Q: Tell us why you chose to have a screening in India and the relevance of this story to an Indian audience?
India and South Africa are similar in many ways. There is a very wealthy elite, and then millions of poor people. Many who live in slums in India face forced eviction, just as they do in South Africa and so we hope that Indians watching the film will see their own struggle reflected in the film. We also hope that it will be inspiring to them – that they will see that it is possible to build a strong, non-violent social movement even in the face of intimidation and repression.
India and South Africa are also connected because Gandhi spent a lot of time in South Africa, and there is a rich history there that binds the two countries together. There is a massive Indian population in South Africa as well.
Q: Can you tell us a bit more about the Outreach program that is planned in India?

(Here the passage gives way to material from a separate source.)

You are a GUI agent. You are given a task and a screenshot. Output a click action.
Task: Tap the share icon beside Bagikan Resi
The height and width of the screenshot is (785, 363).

Our team is going around the country, showing Dear Mandela in shantytowns and universities. We will distribute free DVDs of the Dear Mandela documentary overdubbed and subtitled in Hindi will be distributed to community leaders and social movements to enable these movements to host further screenings of the film independently. The screenings will bring together various communities and social movements involved in socio-economic struggles similar to those depicted in the film. S’bu Zikode and Shirley Mdodane two founding members of the South African shack dwellers movement Abahlali baseMjondolo (Abahlali), will take part in the screening tour and lead post-screening discussions. This will afford audience members the opportunity to engage with the central protagonists of the film and facilitated wide-ranging discussions on legal and social strategies to bring about socio-economic development in India.

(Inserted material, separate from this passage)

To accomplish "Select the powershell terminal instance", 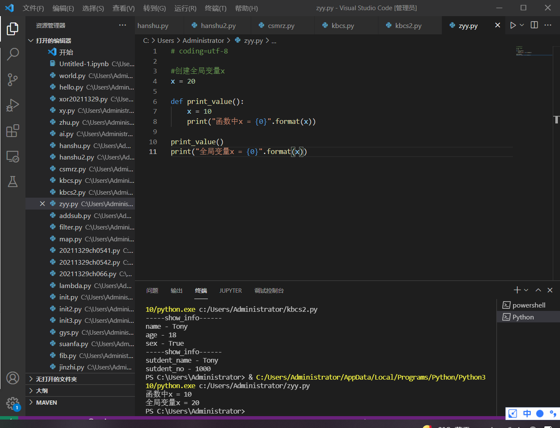I will (529, 305).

Q: Since a number of young people all over the world are increasingly getting interested in making documentaries on social issues, do you have any advice or suggestions for them based on your experience?
I think the most important principle for me is to listen, first, rather than going in with a preconceived idea of the ‘message’ of the film. Dear Mandela has been embraced by the shack dwellers who are the ‘stars’ of the film, and that is the most important thing to me, ultimately. They show it when they are invited to speak in other countries, and they feel that they can stand behind it – that it accurately represents their struggle.
These films are hard to finance. We found fundraising very difficult – and if it hadn’t been for our main funder, the Sundance Institute, we wouldn’t have been able to make the film in the way that we did. They believed in the film and we’re so grateful for that. It was hard to convince funders to take a chance on us, as first time filmmakers, and especially with a film that could be viewed as an ‘activist’ film. We don’t see it as an activist film – we see it as a story that needed to be told, and one that somehow we were tasked with telling it. The main characters are activists, and so we had to highlight other aspects of the story in order to show that it wasn’t just about a cause – that we had a real, compelling story on our hands.
Having a parallel career – both Chris and I are documentary and TV editors – really helped. We would work freelance jobs, save money, and then be able to go and shoot the film for months at a time. That was the only way the film could get made since we didn’t have solid funding throughout. My advice would be to learn how to edit because paying an editor is one of the biggest costs involved. Being able to at least do some of the editings is very useful – and then bringing on a great consulting editor to keep you on track, and sane. We worked very closely with Mary Manhardt who was fantastic and a much-needed third pair of eyes.